Criminal record for aggression ~age 18–22: Check
Resents his Mom: Check
Use of sisters as reason he can’t possibly despise women: Check
Hateful/Resentful/Abuseive actions by Father: Check
Still admires Father: Check
Stories of being a victim of every ex-girlfriend: Check
Cutting down comments excused as jokes: Check
Material/money obsession: Check
The first time you try to leave and he brings up “abandonment issues”: Check
Anti-women leaning social media: Check
Desire to argue based on social media topics: Check
Reliance on career field as “proof” of good character: Check
Repeatedly says he has good character or is a good person (if you have to say it...): Check
Reduced self-regulation to hold back hateful comments based on social media: Check
Refusal to talk to professional, watch Youtube videos by professional, or share deeper issues with anyone other than romantic partner → isolating partner & doesn’t want to be seen: Check
Avoidance of meeting friends/colleagues who might see through him: Check
Steadily growing bad reactions as you grow in confidence/success: Check
YAHTZEE.
I feel like the whole “women with daddy issues” thing is made up. In these personality/behavior types, it appears there are a number of men with “daddy issues” who are holding the real demons and refusing to face them. Can’t handle feeling and healing their own pain.
It’s so classic, looking back, so obvious. Hindsight bias, I trusted the explanations, I trusted the person too quickly and ignored my own observations. It revealed itself slowly and I let the emotional bond progress too quickly...the feeling of connection more important than the facts, too much trust of the other. Now, I have the full bingo card though…This stuff is more prevalent that I knew. Can’t claim I don’t know anymore…Time to become as soft as a dove, as wise as a serpent.
And what if a person of this type says, ‘You don’t see the pain of men,’ when we do. When we may see the pain of a man at a local coffee shop who was drafted into Vietnam and had to return and rebuild his life.

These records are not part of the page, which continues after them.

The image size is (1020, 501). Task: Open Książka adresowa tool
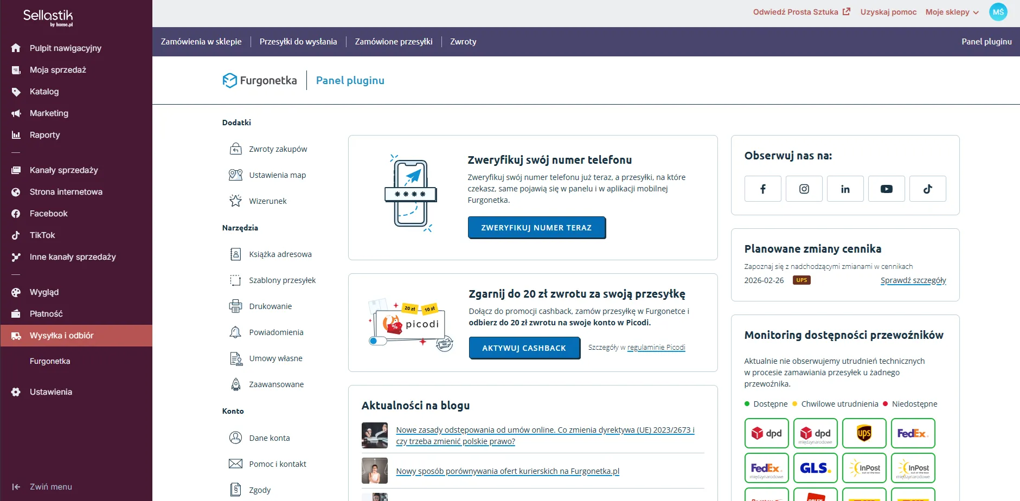pyautogui.click(x=280, y=254)
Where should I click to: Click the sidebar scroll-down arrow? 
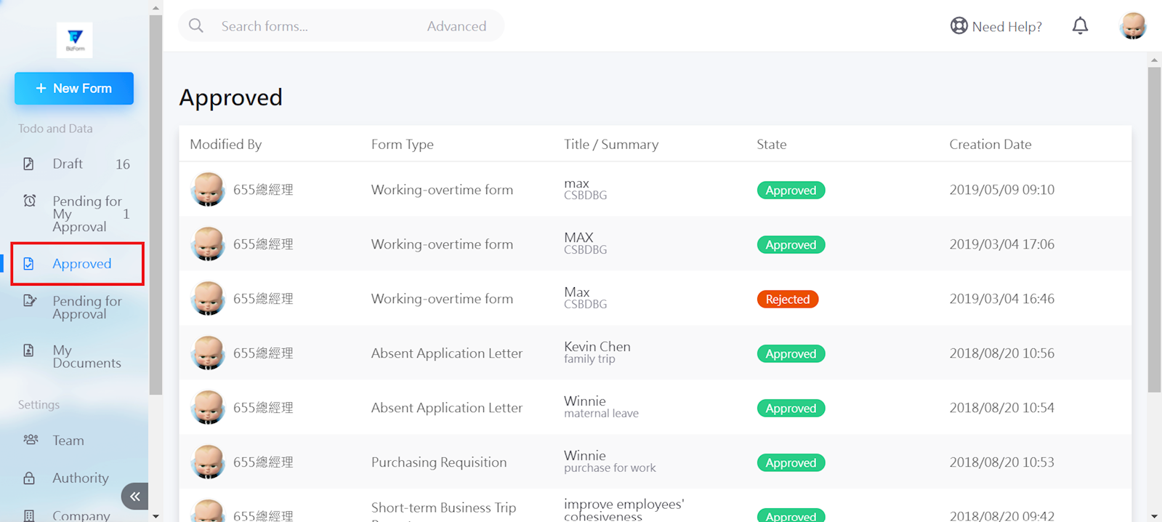click(156, 516)
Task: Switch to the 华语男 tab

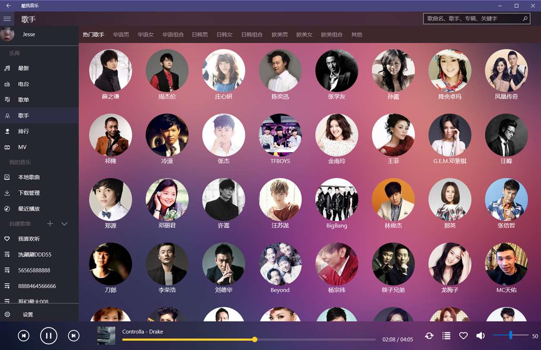Action: [121, 35]
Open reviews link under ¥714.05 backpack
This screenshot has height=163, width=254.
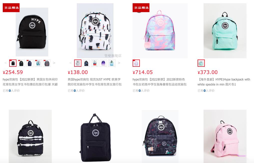[141, 91]
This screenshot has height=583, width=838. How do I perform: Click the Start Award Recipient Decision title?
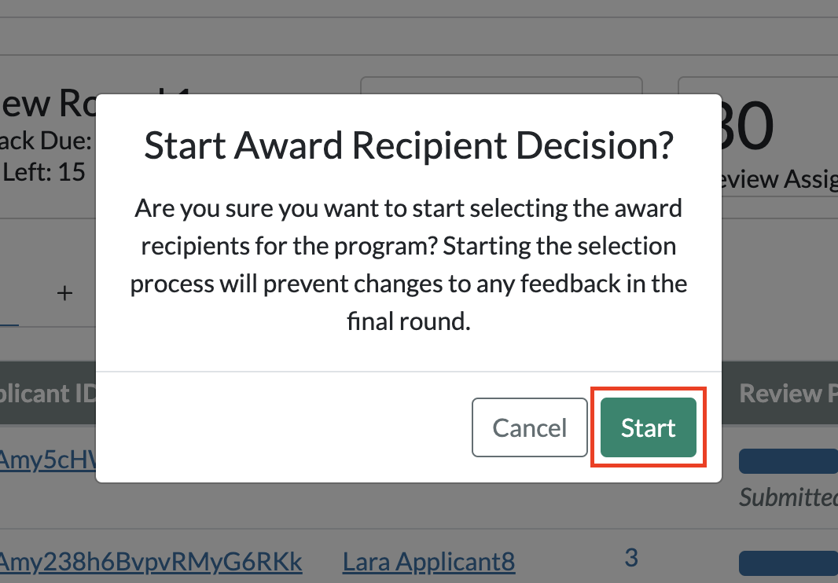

The pain he chose to heal, enough to say, “You were in the Coast Guard for five years? As a woman? I don’t know how you managed that.” When we see him, and he sees us. Seeing each other isn’t a zero sum game.
There’s the pain of a friend who suffered an abusive relationship before she was 18 and was nearly killed. The anger, resentment, broken trust, and the healing she did with her own learning and therapy. The rebuilding of herself. The book she shared about healing mother wounds. She took accountability to stop the pain that others brought to her and to not give it further. She chose to learn to replace blame and victimhood with confidence and understanding.
What to call the people who refuse to heal. The ones who hold the resentment and continue to give it to others. The ones we give space to and expect are healing, but are continuing on their tirade? The ones who want to be seen, yet hide from real support, like creatures scattering to avoid human footsteps. To call them snakes or monsters is dehumanizing. Parasites or leeches would be a more accurate metaphor for the energy exchange, but still not human. Troubled souls, narcissists, psychopaths? The human form overcome with negative human emotions. Perhaps here to be a lesson for others of what happens when we don’t face our hurt and pain to heal it.
Some people exist as tortured souls when they don’t have to be. When they have resources, the potential to be great partners, experiences to understand wounds and pain and help others heal. But their attraction to resentment brings them more resentment, holds them back, tarnishes their potential. Back under their rock until a kind and hopeful person sees them and offers support, not out of pity, but that kind and hopeful person’s naïve projection of their own healing and potential.